Nous ne sommes ensuite guère épargnés, avec une longue ascension d’une quinzaine de kilomètres en paliers jusqu’au second ravitaillement, se clôturant par un col sur route. A partir de là, tout va s’accélérer et nous vivons une fin de course sur les chapeaux de roues.
Nous sommes plusieurs équipes au coude-à-coude, à se livrer une dernière bagarre sur ces magnifiques sentiers Andalous. Personne ne lâche rien malgré des écarts considérables au classement général. Qu’à cela ne tienne, le parcours se prête parfaitement à ce genre d’exercice, en outre, les nombreuses relances et descentes en enfilades viennent ponctuer le tout !
La dernière descente se profile à l’horizon, avec pour le coup une section inédite où les spectateurs sont venus encourager une dernière fois les coureurs. L’arrivée est en vue, il nous faut fournir un dernier effort pour rejoindre l’Hacienda de la Albaida où s’adjuge l’arrivée finale. Nous avons finalement été épargnés par la pluie, qui s’abat sur Cordoue quelques minutes après notre arrivée. Et voilà comment on conclut une semaine bien au sec !
Ce que nous retenons de cette magnifique semaine en Andalousie :
Les + :
– Des parcours 5 étoiles proposant du vrai VTT
– Un fléchage sans faille (aucune erreur de parcours durant toute l’épreuve)
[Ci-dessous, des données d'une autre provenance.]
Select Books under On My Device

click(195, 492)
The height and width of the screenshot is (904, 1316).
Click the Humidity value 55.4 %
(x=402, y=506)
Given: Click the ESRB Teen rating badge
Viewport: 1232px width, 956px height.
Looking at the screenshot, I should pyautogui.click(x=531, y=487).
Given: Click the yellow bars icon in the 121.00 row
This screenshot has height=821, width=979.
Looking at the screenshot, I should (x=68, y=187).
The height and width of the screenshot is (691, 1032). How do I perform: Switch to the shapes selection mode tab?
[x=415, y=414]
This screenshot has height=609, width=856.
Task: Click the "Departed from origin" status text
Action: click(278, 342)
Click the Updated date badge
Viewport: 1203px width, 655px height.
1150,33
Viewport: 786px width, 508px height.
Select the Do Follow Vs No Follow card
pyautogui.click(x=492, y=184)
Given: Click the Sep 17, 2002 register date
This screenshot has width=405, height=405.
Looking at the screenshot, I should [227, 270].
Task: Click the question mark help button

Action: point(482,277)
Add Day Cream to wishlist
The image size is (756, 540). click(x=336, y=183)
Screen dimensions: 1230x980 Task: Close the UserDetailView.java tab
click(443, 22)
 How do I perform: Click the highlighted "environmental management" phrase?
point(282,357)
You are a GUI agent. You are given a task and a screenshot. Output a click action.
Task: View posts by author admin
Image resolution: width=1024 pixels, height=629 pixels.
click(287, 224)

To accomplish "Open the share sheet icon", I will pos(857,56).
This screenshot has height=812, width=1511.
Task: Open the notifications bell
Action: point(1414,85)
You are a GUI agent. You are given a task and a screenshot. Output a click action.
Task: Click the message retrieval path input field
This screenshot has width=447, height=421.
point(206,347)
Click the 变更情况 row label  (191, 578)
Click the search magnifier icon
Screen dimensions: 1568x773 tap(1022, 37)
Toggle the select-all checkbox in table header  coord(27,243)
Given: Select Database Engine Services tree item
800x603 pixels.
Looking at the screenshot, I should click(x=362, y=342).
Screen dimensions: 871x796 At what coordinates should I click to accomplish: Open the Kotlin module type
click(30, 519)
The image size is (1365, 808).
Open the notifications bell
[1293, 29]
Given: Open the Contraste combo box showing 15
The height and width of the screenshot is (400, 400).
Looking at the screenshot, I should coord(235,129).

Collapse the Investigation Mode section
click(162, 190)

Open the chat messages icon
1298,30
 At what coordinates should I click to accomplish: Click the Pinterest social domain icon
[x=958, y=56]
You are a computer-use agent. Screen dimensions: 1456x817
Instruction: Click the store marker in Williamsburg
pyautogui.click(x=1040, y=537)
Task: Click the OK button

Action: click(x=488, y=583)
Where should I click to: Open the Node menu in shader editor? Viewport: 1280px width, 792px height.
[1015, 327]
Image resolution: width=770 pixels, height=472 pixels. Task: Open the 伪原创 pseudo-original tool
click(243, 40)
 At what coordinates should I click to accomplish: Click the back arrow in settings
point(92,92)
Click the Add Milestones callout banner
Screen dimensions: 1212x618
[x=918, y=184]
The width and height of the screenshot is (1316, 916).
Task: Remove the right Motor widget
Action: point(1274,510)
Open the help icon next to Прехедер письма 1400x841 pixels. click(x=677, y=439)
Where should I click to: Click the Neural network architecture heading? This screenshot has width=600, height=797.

– Des ravitaillements complets avec à chaque fois des boissons énergétiques et du solide
– Un pack de bienvenue très généreux (sac de sport, maillots de l’épreuve, t-shirts, barres énergétiques, petit cadeaux, etc…)
Les – :
– Bike-wash ridicule pour une telle épreuve
– Il faut être totalement autonome sur ce genre d’épreuve où la logistique a toute son importance, surtout par rapport aux nombreux transferts tout au long de la semaine
– Parcours exigeant, il est donc nécessaire d’être un minimum entrainé pour profiter de chaque étape.